Try new experience
with our app

INSTALL

Aldebaran, My Love - The Sequel 

Prologue

“Dari mana saja kamu?”

Andin tersentak mendengar nada suara suaminya yang tajam dan menoleh ke arah suara tersebut berasal. Andin melihat siluet tubuh Aldebaran yang sedang duduk di sofa di dalam kamar tidur mereka yang gelap. Andin meraba saklar lampu di dinding kamar dan sesaat kemudian cahaya terang lampu menyelimuti mereka.

“Mas Al?”

Andin terkesiap kaget ketika melihat keadaan kamar yang berantakan. Posisi sofa yang terdorong beberapa sentimeter dari tempatnya semula, bantal-bantal yang bergeletakan di lantai dan di sebelahnya ponsel Aldebaran yang pecah berkeping-keping.

Apa yang terjadi?

Andin kembali menatap Aldebaran yang duduk di sofa, masih mengenakan kemeja kantor dengan lengan kemeja yang digulung sampai siku. Kedua sikunya ditopangkan di pahanya yang kuat dan matanya menatap lurus ke pangkuannya, sama sekali tidak melirik kearah Andin.

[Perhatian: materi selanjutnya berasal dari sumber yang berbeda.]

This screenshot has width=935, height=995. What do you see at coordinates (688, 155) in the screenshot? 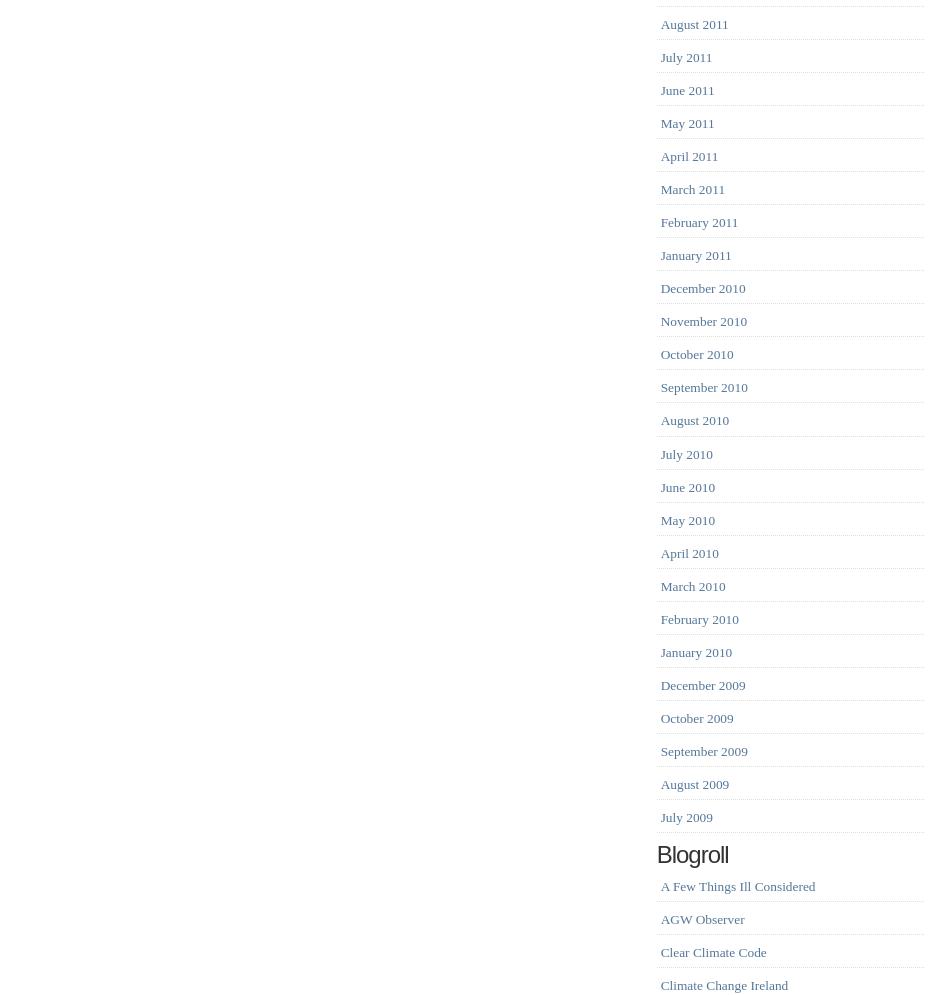
I see `'April 2011'` at bounding box center [688, 155].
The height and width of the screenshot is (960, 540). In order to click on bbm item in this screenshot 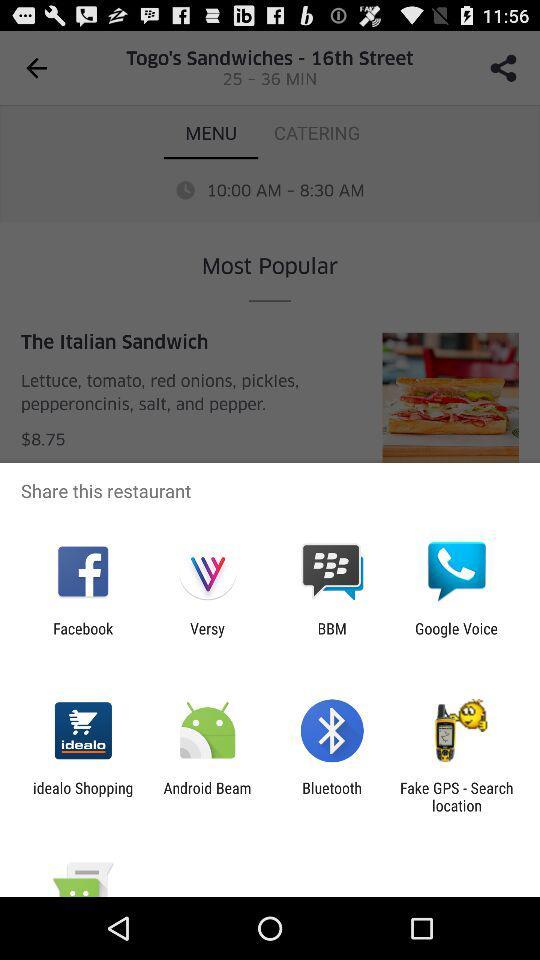, I will do `click(332, 636)`.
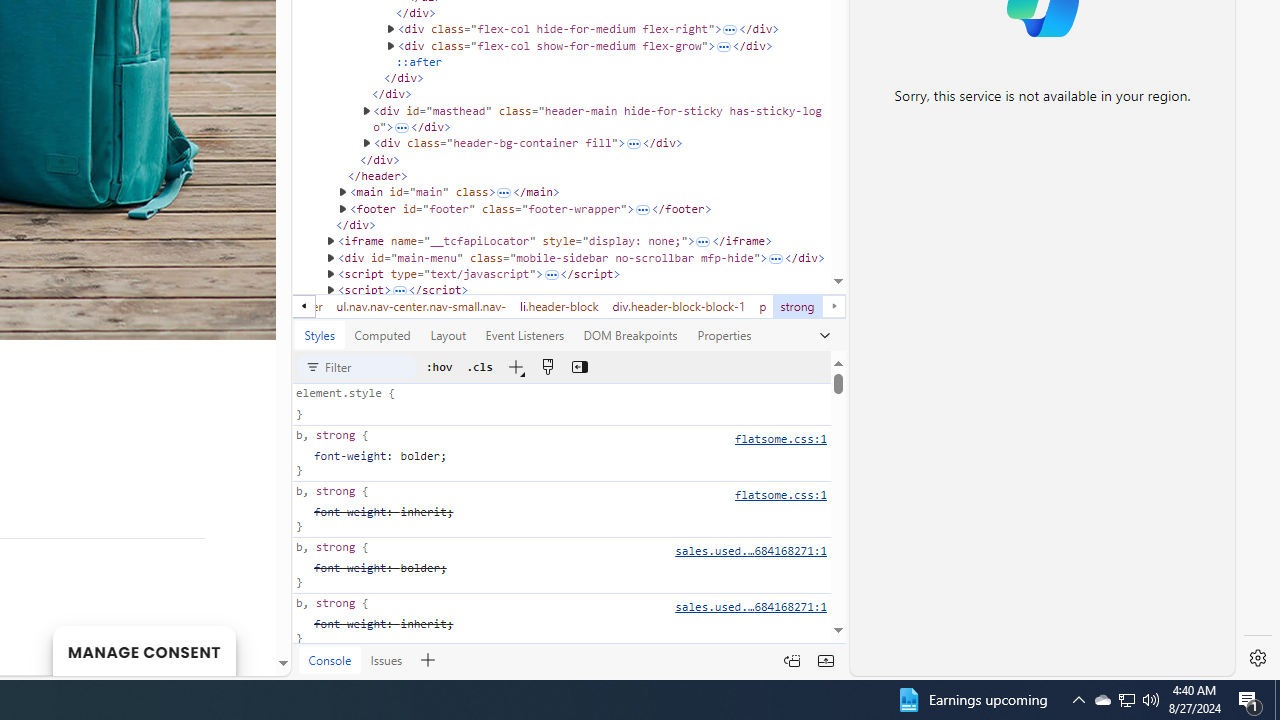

Andin melangkah mendekati Aldebaran dengan hati-hati, merasa khawatir dengan sikap suaminya yang aneh dan lain dari biasanya. Bahu Aldebaran naik turun dan napasnya terengah-engah seperti baru saja berlari kencang. Andin berhenti di depan suaminya dan menyadari kalau mata Aldebaran terpaku kepada tablet yang berada dipangkuannya.

“Tadi sore saya mendapat chat dari nomor tak dikenal,” kata Aldebaran memecah kesunyian. “Awalnya saya ga terlalu menghiraukan, tapi setelah kamu ga bisa dihubungi dan saya ga bisa menemukan kamu dimana-mana, saya jadi curiga. Bayangkan kekagetan saya saat tau dari pihak kampus kalau ternyata hari ini kamu izin tidak masuk karena ke luar kota. Dan itu semua tanpa sepengetahuan saya.”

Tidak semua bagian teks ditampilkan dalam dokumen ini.